The Learning Curve


Learning Curve

Knowledge is an eternal quest; always are you learning, but never are you able to arrive at the full knowledge of absolute truth.

In knowledge alone there can never be absolute certainty, only increasing probability of approximation;  but the religious soul of spiritual illumination knows, and knows now.  And yet this profound and positive certitude does not lead such a sound-minded religionist to take any less interest in the ups and downs of the progress of human wisdom, which is bound up on its material end with the developments of slow-moving  science.

Even the discoveries of science are not truly real in the consciousness of human experience until they are unraveled and correlated, until their relevant facts actually become meaning through encircuitment in the thought streams of mind.  Mortal man views even his physical environment from the mind level, from the perspective of its psychological registry.

It is not, therefore, strange that man should place a highly unified interpretation upon the universe and then seek to identify this energy unity of his science with the spirit unity of his religious experience.  Mind is unity; mortal consciousness lives on the mind level and perceives the universal realities through the eyes of the mind endowment.

The mind perspective will not yield the existential unity of the source of reality, the First Source and Center, but it can and sometime will portray to man the experiential synthesis of energy, mind, and spirit in and as the Supreme Being. But mind can never succeed in this unification of the diversity of reality unless such mind is firmly aware of material things, intellectual meanings, and spiritual values; only in the harmony of the triunity of functional reality is there unity, and only in unity is there the personality satisfaction of the realization of cosmic constancy and consistency.

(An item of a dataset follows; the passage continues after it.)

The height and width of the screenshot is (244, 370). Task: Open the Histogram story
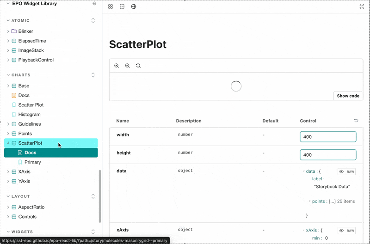29,115
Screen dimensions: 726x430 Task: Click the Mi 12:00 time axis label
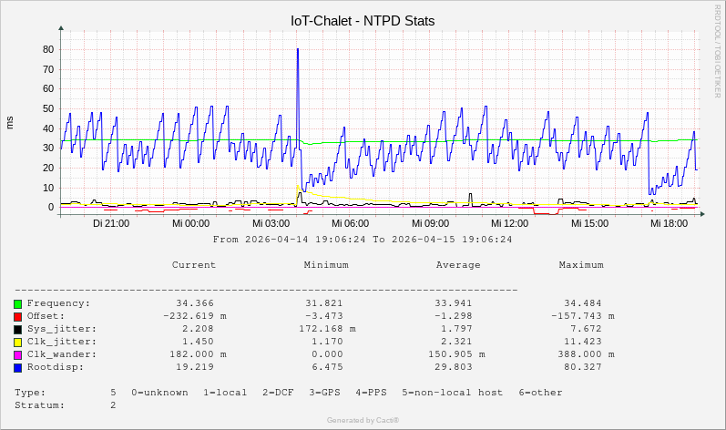[510, 223]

Unity is best found in human experience through philosophy.  And while the body of philosophic thought must ever be founded on material facts, the soul and energy of true philosophic dynamics is mortal spiritual insight.

Evolutionary man does not naturally relish hard work.  To keep pace in his life experience with the impelling demands and the compelling urges of a growing religious experience means incessant activity in spiritual growth, intellectual expansion, factual enlargement, and social service.

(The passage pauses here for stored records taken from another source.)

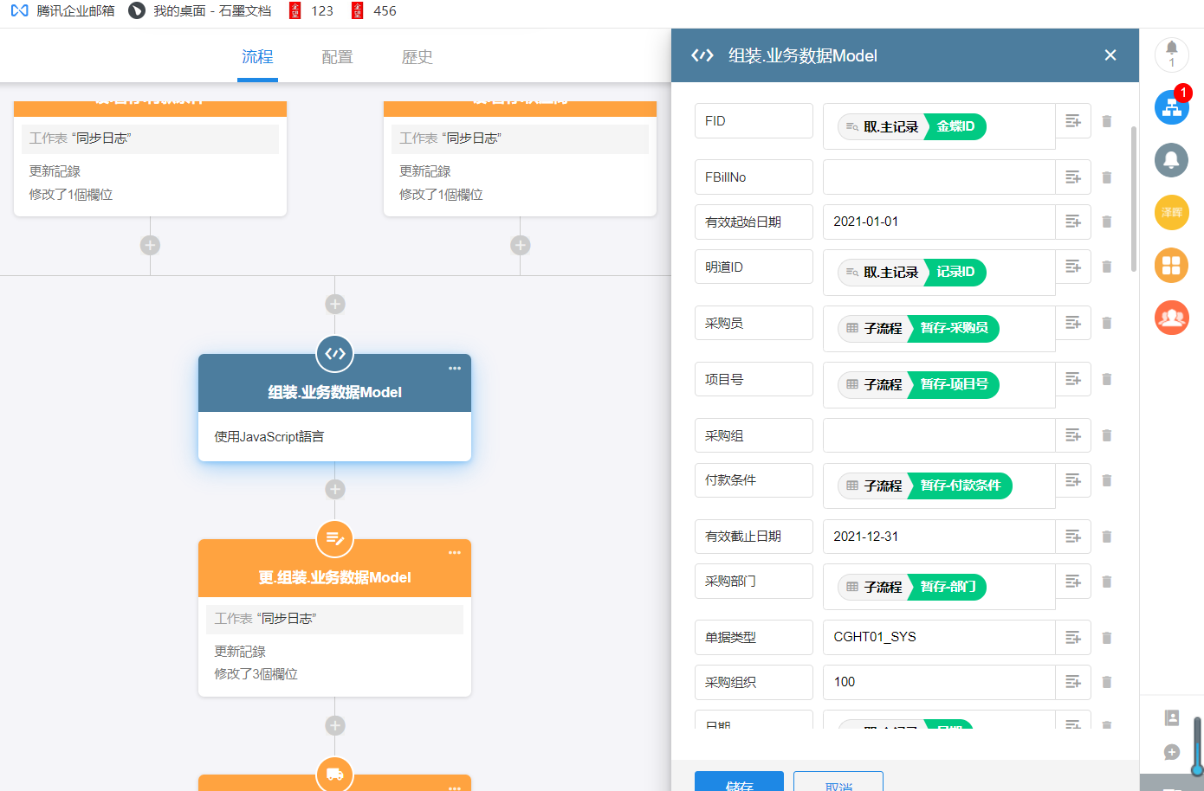The width and height of the screenshot is (1204, 791).
Task: Expand field picker for 采购组织 row
Action: coord(1072,682)
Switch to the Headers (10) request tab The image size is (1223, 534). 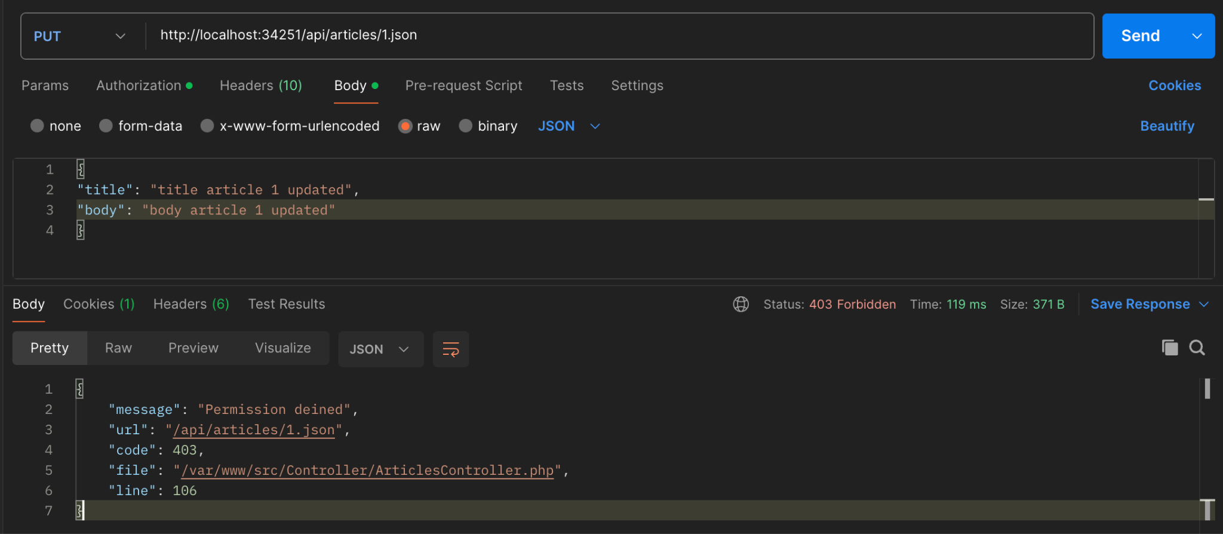(260, 86)
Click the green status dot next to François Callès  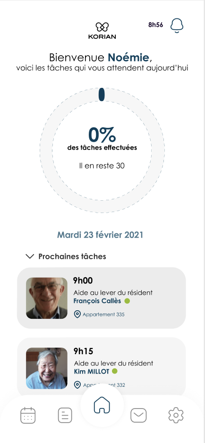point(127,301)
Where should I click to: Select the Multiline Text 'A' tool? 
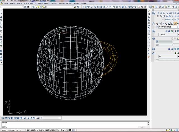pos(1,62)
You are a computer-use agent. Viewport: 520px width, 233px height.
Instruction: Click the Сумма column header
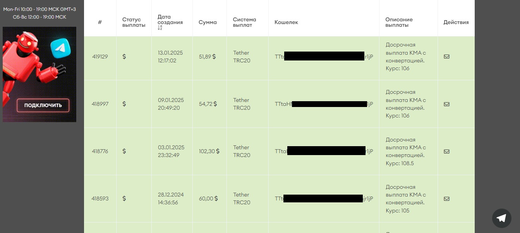pos(208,22)
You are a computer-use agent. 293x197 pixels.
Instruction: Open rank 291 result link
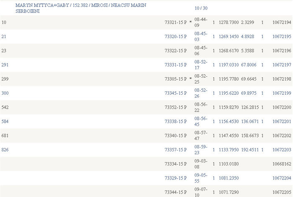(x=5, y=65)
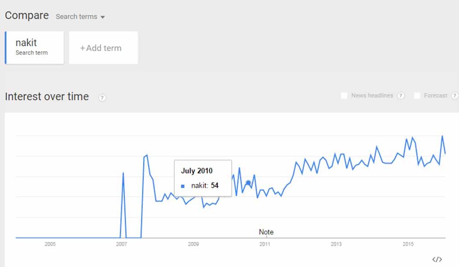Click the 2013 year label on the axis
The height and width of the screenshot is (267, 459).
[x=336, y=244]
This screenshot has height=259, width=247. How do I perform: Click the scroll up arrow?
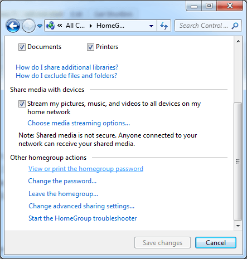pos(238,41)
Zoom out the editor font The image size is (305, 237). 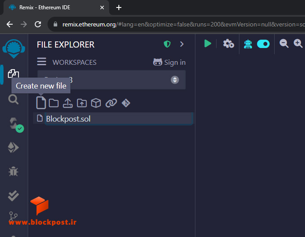point(284,43)
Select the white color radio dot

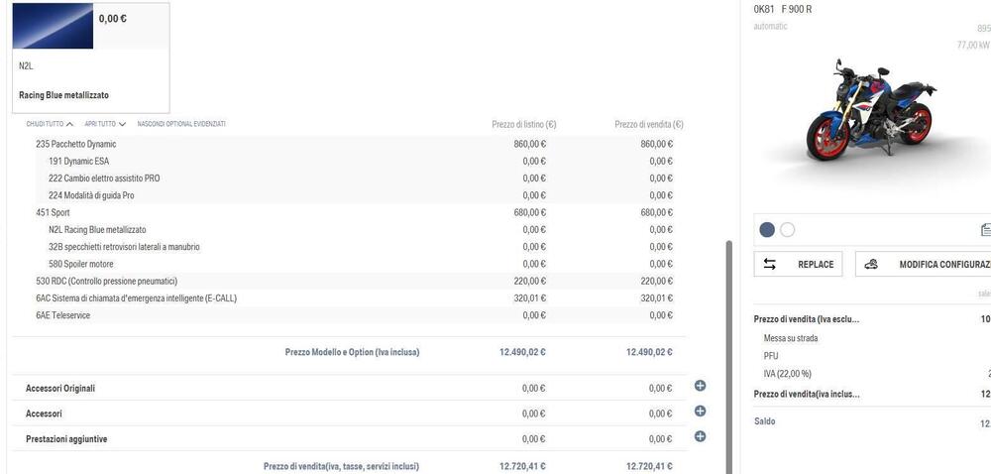[x=788, y=230]
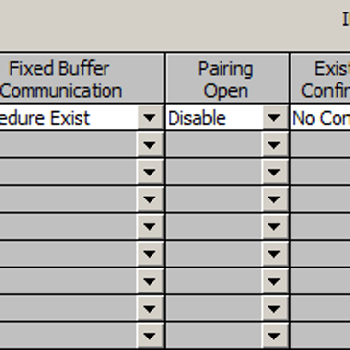Open eighth-row Pairing Open dropdown arrow
Viewport: 350px width, 350px height.
(274, 308)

There is no real religion apart from a highly active personality.  Therefore do the more indolent of men often seek to escape the rigors of truly religious activities by a species of ingenious self-deception through resorting to a retreat to the false shelter of stereotyped religious doctrines and dogmas.

But true religion is alive. Intellectual crystallization of religious concepts is the equivalent of spiritual death.  You cannot conceive of religion without ideas, but when religion once becomes reduced only to an idea, it is no longer religion; it has become merely a species of human philosophy.

Again, there are other types of unstable and poorly disciplined souls who would use the sentimental ideas of religion as an avenue of escape from the irritating demands of living.  When certain vacillating and timid mortals attempt to escape from the incessant pressure of evolutionary life, religion, as they conceive it, seems to present the nearest refuge, the best avenue of escape.

But it is the mission of religion to prepare man for bravely, even heroically, facing the vicissitudes of life. Religion is evolutionary man’s supreme endowment, the one thing which enables him to carry on and “endure as seeing Him who is invisible.”

Mysticism, however, is often something of a retreat from life which is embraced by those humans who do not relish the more robust activities of living a religious life in the open arenas of human society and commerce.

True religion must act.  Conduct will be the result of religion when man actually has it, or rather when religion is permitted truly to possess the man. Never will religion be content with mere thinking or unacting feeling.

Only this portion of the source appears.